Maratonista Carlos Lopes, em 1984 |
"Portugal nunca foi – nem é – uma potência olímpica. Em 92 anos desde a primeira medalha, só conquistamos 23, quatro delas de ouro. Talvez isso seja o número de medalhas que os americanos, chineses ou russos ganham em dois ou três dias, ou aquilo que a Austrália ganha numa Olimpíada, e temos grandes falhas em modalidades importantes. Por exemplo, nunca ganhamos uma medalha olímpica na natação. No atletismo tivemos de esperar até 1976 para conquistar a nossa primeira. E foi aí que as nossas grandes glórias foram alcançadas.
E o meu grande momento olímpico foi de madrugada. Aliás, a primeira vez que vi os Jogos Olímpicos em todo o seu esplendor foi em 1984, em Los Angeles. Tinha oito anos, e o espetáculo hollywoodiano que deram em plena Guerra Fria (não sabia que os soviéticos e todo o Bloco do Leste tinham boicotado, em retaliação ao que o Ocidente tinha feito em 1980) fascinou-me ao ver aquilo ao longo dos dezesseis dias. Fiquei grudado na televisão, pensando que um dia, gostaria de participar do evento.
O último dia era o da maratona masculina. Por aqui, já tínhamos vibrado com as duas medalhas de bronze do Antônio Leitão e Rosa Mota, esta última na Maratona, mas havia expectativas sobre Carlos Lopes, que tinha ganho uma medalha de prata em Montreal, e que aos 37 anos estava no auge da sua forma. E ainda por cima, três semanas antes tinha sido atropelado quando treinava, tendo ficado apenas com escoriações.

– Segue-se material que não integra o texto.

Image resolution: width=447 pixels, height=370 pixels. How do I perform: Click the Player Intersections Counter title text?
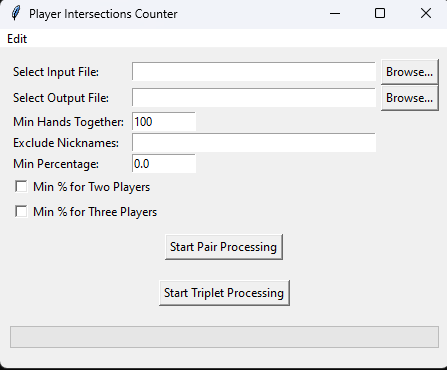point(103,14)
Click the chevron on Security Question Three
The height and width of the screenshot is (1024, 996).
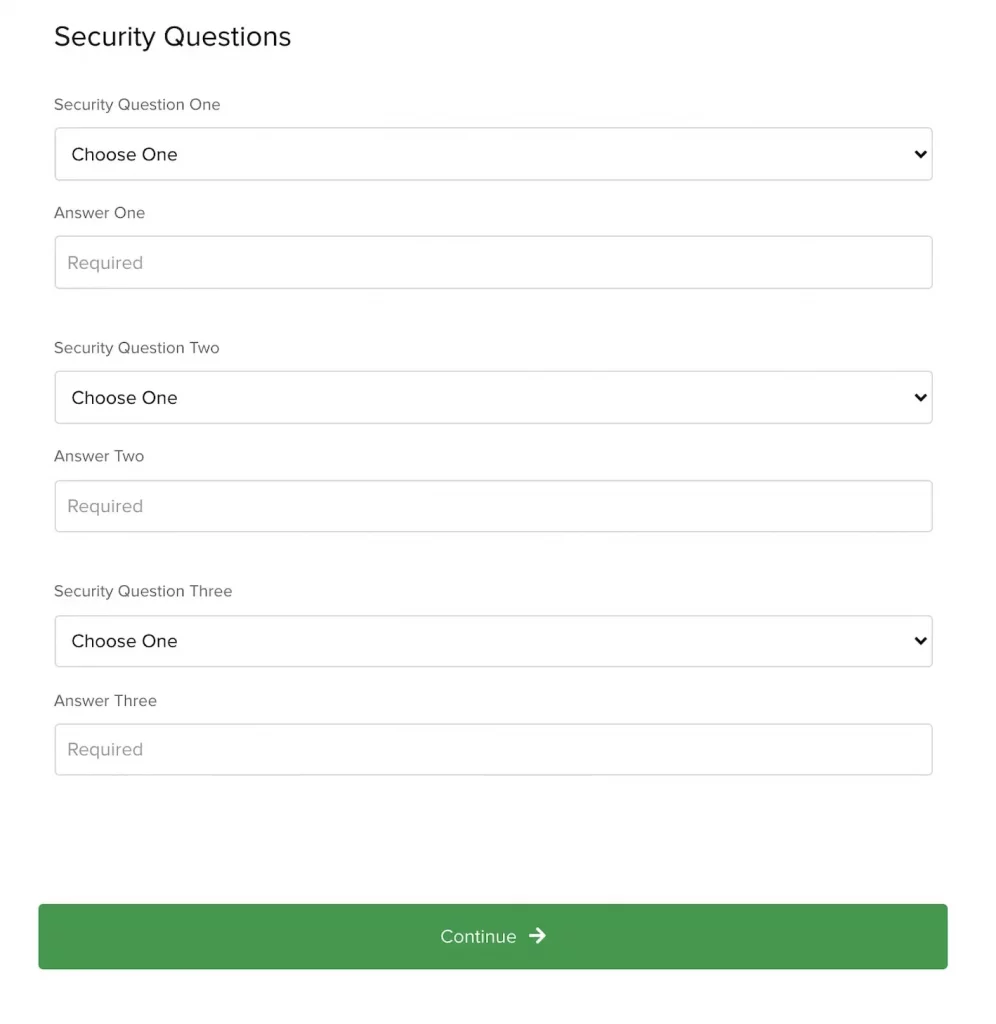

Por causa das oito horas de diferença entre Lisboa e Los Angeles, a corrida aconteceu pela madrugada dentro. Nessa noite houve dezenas de milhares de pessoas que não dormiram, coladas à televisão, para assistir à corrida de Carlos Lopes, ansiosos pelo resultado. Semanas antes, tinha ajudado outro atleta, Fernando Mamede, a estabelecer o recorde mundial dos 10.000 metros, em Estocolmo, e estava no auge da sua forma.
Foram duas horas ansiosas, com os concorrentes a ficarem para trás, um por um. Quando deixou o irlandês John Traecy para trás, por alturas do quilômetro 37, a ansiedade aumentou. E com alguma razão, porque até ali, nunca tínhamos ganho uma medalha de ouro. Quando entrou no Coliseu de Los Angeles, já com o palco montado para a festa final, todos entraram em delírio. E claro, ver um português no lugar mais alto do pódio foi emocionante, muito emocionante. E ouvir o hino nacional foi como que a dizer que fazemos parte da civilização.
No final, uma pequena historieta: semanas antes, os atletas olímpicos foram recebidos pelo então primeiro-ministro, Mario Soares, na sua residência oficial. Conhecido pelo seu estilo bonachão, abordou Calos Lopes e lhe perguntou o que gostaria de ter, se voltasse de Los Angeles com a medalha de ouro. Ele, um pouco embaraçado, respondeu, como que a medo, que gostaria de um boi no churrasco. No regresso, os atletas foram recebidos com a tal churrascada! "
Paulo Alexandre Teixeira, jornalista português e dono do site continental circus.